◆ **About this exercise**
Reproduce exactly, from the line containing "Ninja A-League Women (310, 30)", every line down to the end of the data below.

◆ **Given information**

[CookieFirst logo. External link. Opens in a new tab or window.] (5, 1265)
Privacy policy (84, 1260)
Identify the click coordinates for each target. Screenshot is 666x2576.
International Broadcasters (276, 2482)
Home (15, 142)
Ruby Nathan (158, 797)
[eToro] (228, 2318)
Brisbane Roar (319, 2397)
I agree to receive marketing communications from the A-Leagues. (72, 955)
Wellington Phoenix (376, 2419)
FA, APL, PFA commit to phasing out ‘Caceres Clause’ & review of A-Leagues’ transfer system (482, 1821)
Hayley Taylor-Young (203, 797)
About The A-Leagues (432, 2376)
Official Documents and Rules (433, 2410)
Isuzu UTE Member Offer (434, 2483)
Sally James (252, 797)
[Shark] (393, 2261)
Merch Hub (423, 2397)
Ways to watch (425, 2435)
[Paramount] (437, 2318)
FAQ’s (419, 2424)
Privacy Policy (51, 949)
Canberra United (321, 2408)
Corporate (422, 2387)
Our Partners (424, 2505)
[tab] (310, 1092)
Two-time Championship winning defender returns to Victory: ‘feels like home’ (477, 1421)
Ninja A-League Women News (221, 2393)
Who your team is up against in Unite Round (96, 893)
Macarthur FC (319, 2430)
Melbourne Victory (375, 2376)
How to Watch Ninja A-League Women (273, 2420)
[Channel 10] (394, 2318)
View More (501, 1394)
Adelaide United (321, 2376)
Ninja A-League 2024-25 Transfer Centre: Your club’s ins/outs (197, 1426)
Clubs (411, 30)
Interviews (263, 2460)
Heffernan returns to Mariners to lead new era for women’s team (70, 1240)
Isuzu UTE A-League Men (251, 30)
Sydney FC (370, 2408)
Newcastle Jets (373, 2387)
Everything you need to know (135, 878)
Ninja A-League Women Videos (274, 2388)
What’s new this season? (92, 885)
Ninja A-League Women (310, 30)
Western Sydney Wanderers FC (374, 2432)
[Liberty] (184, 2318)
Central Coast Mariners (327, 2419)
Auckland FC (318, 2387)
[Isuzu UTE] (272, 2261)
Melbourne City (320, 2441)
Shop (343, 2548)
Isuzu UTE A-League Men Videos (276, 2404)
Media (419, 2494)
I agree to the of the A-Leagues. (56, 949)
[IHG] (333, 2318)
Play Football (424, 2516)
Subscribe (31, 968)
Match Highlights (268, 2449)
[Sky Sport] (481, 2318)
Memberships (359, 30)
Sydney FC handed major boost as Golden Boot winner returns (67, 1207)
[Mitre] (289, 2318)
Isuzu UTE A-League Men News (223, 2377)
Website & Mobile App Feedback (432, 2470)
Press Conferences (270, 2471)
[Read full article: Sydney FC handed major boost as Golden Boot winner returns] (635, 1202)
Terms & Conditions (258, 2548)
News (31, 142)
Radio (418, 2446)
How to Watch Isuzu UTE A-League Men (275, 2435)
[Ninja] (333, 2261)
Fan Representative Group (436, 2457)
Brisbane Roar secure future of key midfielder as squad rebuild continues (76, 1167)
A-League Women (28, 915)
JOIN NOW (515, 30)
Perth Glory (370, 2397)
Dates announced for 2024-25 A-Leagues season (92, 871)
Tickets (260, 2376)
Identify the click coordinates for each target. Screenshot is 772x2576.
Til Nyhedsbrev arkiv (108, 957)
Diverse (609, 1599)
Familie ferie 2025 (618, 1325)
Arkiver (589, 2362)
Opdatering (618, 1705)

◆ **Reply to the task**
Ninja A-League Women (310, 30)
Western Sydney Wanderers FC (374, 2432)
[Liberty] (184, 2318)
Central Coast Mariners (327, 2419)
Auckland FC (318, 2387)
[Isuzu UTE] (272, 2261)
Melbourne City (320, 2441)
Shop (343, 2548)
Isuzu UTE A-League Men Videos (276, 2404)
Media (419, 2494)
I agree to the of the A-Leagues. (56, 949)
[IHG] (333, 2318)
Play Football (424, 2516)
Subscribe (31, 968)
Match Highlights (268, 2449)
[Sky Sport] (481, 2318)
Memberships (359, 30)
Sydney FC handed major boost as Golden Boot winner returns (67, 1207)
[Mitre] (289, 2318)
Isuzu UTE A-League Men News (223, 2377)
Website & Mobile App Feedback (432, 2470)
Press Conferences (270, 2471)
[Read full article: Sydney FC handed major boost as Golden Boot winner returns] (635, 1202)
Terms & Conditions (258, 2548)
News (31, 142)
Radio (418, 2446)
How to Watch Isuzu UTE A-League Men (275, 2435)
[Ninja] (333, 2261)
Fan Representative Group (436, 2457)
Brisbane Roar secure future of key midfielder as squad rebuild continues (76, 1167)
A-League Women (28, 915)
JOIN NOW (515, 30)
Perth Glory (370, 2397)
Dates announced for 2024-25 A-Leagues season (92, 871)
Tickets (260, 2376)
Identify the click coordinates for each target. Screenshot is 772x2576.
Til Nyhedsbrev arkiv (108, 957)
Diverse (609, 1599)
Familie ferie 2025 (618, 1325)
Arkiver (589, 2362)
Opdatering (618, 1705)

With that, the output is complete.